Lithuanian Jewish activist (born ~ 1930)

Rachel Kostanian is a Lithuanian Jewish activist, founder and longtime director of a Holocaust museum in Vilnius, and book author. She is a recipient of the Order of Merit of the Federal Republic of Germany.

== Early life ==
Kostanian was born Rachel Zivelchinski in Lithuania. Kostanian's father, Yosif Zivelchinski, was a judge in Šiauliai, and her mother Bluma (née Danzig) was a Yiddish teacher.
The family followed Bundism. Kostanian and her mother escaped the Holocaust in 1941 because they were taken to the Soviet Union together with other families of Soviet officials. They lived in Balachna near Gorky until Kostanian was sent with 200 other Lithuanian, Jewish and non-Jewish children to a children's home in the Urals. At the end of 1944, Kostanian returned to Vilnius. After finishing high school, she studied law at Vilnius University, and earned a degree in law. She could not find work as a lawyer. She went on to work in Kirovakan as an English teacher at a music school.

In 1989, Emanuelis Zingeris offered Kostanian the position of Scientific Secretary for the Museum. Under her leadership, the Vilna Gaon Jewish State Museum with exhibits centering on the Holocaust, was established. The museum opened in 1991 in the so-called "Green House", formerly part of the Museum of the October Revolution. Kostanian expanded the museum's inventory of personal narratives by placing advertisements in local and international media asking for "letters, books, photographs, manuscripts, clothing, dishes."

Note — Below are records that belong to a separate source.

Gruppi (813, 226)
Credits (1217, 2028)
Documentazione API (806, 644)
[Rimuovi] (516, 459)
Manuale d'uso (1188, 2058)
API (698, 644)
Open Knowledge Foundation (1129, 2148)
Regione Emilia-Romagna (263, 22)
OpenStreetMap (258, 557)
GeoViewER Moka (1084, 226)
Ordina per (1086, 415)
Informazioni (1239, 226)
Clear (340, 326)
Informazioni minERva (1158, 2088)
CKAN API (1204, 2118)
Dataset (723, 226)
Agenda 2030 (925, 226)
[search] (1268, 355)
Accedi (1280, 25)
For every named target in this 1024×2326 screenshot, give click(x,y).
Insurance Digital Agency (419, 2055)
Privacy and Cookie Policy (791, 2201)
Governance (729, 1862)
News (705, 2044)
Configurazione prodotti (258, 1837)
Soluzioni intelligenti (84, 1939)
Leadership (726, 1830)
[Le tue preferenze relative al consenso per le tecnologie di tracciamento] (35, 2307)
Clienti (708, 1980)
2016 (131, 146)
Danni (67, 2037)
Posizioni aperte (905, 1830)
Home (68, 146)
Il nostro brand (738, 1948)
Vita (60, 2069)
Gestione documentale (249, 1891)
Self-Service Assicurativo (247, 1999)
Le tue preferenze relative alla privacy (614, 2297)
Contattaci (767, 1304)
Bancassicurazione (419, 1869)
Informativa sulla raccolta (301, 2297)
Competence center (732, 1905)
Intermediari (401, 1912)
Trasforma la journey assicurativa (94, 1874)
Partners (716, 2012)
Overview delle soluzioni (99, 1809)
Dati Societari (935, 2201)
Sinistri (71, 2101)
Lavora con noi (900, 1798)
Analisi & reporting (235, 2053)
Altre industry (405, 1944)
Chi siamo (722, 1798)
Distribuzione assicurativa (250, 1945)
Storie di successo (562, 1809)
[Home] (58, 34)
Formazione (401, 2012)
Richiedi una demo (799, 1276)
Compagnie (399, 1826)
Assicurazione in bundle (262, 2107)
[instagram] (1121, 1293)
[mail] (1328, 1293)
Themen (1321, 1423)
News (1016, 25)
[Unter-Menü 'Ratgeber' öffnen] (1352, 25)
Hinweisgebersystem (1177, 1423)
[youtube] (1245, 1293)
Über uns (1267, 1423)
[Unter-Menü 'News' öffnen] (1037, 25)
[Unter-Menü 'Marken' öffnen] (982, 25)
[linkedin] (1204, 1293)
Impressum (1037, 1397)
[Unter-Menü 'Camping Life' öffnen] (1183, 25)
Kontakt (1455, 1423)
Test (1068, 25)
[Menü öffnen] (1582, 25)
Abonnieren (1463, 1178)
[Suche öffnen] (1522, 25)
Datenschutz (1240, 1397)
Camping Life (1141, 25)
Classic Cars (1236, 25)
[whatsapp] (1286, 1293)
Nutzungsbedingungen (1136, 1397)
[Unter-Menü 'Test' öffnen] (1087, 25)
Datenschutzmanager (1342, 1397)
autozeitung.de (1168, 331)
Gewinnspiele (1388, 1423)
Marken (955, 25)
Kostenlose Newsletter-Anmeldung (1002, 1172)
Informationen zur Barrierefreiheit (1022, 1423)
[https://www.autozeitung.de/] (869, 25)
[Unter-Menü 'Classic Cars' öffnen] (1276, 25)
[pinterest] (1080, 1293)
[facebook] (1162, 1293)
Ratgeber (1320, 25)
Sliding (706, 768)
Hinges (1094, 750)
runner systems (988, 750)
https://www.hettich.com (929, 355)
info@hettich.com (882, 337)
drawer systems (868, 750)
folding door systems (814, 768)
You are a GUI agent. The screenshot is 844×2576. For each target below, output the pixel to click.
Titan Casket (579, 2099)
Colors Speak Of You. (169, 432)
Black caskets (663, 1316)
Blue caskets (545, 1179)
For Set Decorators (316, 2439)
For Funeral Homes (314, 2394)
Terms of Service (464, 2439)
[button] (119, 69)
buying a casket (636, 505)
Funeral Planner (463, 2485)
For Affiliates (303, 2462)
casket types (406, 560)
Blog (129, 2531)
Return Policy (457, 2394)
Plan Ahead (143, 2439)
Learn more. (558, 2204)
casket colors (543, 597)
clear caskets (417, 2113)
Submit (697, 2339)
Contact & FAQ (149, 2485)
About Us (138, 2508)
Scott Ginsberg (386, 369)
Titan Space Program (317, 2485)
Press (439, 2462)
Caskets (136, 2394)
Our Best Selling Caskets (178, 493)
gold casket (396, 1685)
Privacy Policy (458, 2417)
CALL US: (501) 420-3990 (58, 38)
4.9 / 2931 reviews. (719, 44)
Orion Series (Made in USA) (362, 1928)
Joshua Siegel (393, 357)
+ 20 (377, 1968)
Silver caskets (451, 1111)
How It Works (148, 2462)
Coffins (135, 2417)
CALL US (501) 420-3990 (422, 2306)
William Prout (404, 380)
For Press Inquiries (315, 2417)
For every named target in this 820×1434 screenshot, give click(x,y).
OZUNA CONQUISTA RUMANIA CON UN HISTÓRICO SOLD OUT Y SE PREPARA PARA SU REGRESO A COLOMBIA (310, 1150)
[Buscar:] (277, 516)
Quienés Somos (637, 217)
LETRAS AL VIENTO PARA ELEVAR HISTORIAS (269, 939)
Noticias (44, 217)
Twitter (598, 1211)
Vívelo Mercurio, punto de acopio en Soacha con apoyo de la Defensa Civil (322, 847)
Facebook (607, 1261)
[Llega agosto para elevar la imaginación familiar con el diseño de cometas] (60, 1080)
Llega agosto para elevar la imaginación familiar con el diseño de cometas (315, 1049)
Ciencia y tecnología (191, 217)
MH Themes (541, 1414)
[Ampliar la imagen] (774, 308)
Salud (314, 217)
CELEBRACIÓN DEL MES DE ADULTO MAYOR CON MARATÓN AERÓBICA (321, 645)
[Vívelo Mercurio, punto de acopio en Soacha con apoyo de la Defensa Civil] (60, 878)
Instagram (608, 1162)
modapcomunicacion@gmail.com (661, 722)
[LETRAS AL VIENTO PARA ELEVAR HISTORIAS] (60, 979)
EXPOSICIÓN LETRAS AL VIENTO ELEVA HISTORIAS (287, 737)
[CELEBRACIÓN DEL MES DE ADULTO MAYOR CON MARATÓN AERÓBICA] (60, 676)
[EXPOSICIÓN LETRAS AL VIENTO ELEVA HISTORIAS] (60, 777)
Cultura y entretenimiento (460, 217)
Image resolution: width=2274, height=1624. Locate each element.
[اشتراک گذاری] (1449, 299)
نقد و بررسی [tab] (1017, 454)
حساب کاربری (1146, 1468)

A first conference on the Holocaust in Lithuania was held in Vilnius in 1993, on the 50th anniversary of the liquidation of the Vilnius ghetto. Zingeris and Kostanian jointly published the proceedings of the conference in 1995. In 2020, she participated in an international conference Remembering for the Future – The Holocaust in an Age of Genocide in Oxford. From this meeting, she wrote a paper describing the activities of Jews in the ghetto in the fields of health care, culture, art, science, music, sports, and religion.

==Selected publications==
- Kostanian, Rachilė (2004). "Spiritual resistance in the Vilna Ghetto"
- Kostanian, Rachilė (1996). "The Jewish State Museum of Lithuania"
- Kostanian, Rachilė. "Vilna ghetto posters : Jewish spiritual resistance : from the collection of the Vilna Gaon Jewish State Museum of Lithuania"

== Awards and honors ==
At the age of 91, on February 9, 2021, Kostanian received the Federal Cross of Merit on Ribbon.